Items from a data source
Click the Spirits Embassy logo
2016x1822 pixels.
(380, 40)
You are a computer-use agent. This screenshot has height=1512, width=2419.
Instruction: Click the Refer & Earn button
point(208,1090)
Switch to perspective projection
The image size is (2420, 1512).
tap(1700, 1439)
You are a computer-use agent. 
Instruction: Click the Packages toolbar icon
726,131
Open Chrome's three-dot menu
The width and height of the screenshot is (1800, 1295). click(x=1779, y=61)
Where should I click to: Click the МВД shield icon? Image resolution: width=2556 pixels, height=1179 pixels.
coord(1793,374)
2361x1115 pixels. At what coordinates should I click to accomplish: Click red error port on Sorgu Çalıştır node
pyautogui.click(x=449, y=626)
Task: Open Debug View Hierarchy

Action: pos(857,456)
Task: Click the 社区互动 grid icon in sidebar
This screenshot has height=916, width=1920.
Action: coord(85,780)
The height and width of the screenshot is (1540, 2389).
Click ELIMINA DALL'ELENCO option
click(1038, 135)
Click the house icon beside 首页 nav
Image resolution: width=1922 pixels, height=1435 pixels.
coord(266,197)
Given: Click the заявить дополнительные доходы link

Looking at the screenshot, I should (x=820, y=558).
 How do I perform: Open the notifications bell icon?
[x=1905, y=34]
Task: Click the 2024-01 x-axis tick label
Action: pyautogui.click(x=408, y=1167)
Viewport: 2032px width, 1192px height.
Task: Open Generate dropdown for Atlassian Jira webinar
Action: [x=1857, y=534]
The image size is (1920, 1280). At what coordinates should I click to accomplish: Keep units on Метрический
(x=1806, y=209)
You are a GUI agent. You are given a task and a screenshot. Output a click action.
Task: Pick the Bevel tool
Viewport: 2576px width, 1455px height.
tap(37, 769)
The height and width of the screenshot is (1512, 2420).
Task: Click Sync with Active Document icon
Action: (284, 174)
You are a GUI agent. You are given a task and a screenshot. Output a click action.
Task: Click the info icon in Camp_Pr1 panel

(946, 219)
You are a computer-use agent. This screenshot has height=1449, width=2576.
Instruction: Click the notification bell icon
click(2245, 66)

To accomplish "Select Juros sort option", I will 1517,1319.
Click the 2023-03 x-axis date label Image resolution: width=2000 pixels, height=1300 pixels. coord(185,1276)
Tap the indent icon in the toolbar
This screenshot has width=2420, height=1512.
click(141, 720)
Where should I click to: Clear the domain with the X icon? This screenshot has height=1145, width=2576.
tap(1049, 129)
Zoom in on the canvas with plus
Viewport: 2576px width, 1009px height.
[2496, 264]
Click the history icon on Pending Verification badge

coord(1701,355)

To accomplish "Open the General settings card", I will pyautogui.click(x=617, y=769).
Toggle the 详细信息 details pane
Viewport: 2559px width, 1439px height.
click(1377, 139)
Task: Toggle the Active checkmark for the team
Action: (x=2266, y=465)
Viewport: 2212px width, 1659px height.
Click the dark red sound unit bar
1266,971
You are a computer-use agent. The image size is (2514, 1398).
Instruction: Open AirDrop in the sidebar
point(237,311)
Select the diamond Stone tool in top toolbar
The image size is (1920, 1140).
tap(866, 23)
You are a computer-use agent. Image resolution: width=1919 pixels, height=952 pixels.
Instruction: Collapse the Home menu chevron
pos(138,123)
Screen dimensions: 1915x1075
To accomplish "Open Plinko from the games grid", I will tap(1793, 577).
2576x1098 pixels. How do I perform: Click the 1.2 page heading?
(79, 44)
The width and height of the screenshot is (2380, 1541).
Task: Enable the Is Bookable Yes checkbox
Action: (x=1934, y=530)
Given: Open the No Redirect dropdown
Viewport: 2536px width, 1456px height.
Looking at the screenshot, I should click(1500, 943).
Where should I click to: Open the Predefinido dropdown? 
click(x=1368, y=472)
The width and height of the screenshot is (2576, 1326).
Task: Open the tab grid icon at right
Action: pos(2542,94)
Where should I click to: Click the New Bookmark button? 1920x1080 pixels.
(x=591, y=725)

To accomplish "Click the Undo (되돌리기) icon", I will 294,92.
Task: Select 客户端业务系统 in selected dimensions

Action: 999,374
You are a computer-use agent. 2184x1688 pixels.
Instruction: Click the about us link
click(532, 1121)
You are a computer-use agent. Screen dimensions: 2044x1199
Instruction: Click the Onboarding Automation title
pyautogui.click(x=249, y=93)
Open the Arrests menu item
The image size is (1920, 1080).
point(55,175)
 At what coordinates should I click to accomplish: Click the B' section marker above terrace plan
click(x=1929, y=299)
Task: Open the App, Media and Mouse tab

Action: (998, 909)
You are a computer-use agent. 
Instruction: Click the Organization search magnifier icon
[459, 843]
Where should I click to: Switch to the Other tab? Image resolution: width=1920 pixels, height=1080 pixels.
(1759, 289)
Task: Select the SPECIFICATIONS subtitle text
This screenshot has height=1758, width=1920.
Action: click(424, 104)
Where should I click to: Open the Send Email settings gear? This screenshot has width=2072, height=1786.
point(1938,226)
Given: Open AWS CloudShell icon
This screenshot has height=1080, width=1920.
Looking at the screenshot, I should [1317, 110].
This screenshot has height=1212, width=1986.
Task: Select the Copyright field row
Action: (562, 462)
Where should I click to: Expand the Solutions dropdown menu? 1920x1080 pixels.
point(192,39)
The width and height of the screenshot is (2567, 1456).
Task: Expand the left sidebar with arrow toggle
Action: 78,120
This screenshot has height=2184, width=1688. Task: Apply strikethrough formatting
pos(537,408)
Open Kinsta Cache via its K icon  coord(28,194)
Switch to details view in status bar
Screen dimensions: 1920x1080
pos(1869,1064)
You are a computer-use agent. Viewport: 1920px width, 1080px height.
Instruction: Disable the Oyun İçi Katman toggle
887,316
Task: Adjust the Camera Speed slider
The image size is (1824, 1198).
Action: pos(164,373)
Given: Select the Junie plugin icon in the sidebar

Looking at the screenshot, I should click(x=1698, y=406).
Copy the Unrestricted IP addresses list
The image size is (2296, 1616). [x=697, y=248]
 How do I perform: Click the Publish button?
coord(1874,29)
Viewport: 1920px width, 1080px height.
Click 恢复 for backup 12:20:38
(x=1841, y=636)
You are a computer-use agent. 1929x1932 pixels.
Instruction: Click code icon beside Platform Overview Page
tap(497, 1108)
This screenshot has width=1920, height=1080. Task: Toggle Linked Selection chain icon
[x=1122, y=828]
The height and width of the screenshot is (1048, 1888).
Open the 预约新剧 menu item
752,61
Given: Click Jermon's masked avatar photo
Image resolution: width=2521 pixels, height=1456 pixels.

### What you have to do
Taking the entries above, write out exactly each line from the one holding "2576x1098 pixels. How" to the one holding "Given: Open the No Redirect dropdown", both included, and stop there.

### Answer to this exercise
2576x1098 pixels. How do I perform: Click the 1.2 page heading?
(79, 44)
The width and height of the screenshot is (2380, 1541).
Task: Enable the Is Bookable Yes checkbox
Action: (x=1934, y=530)
Given: Open the No Redirect dropdown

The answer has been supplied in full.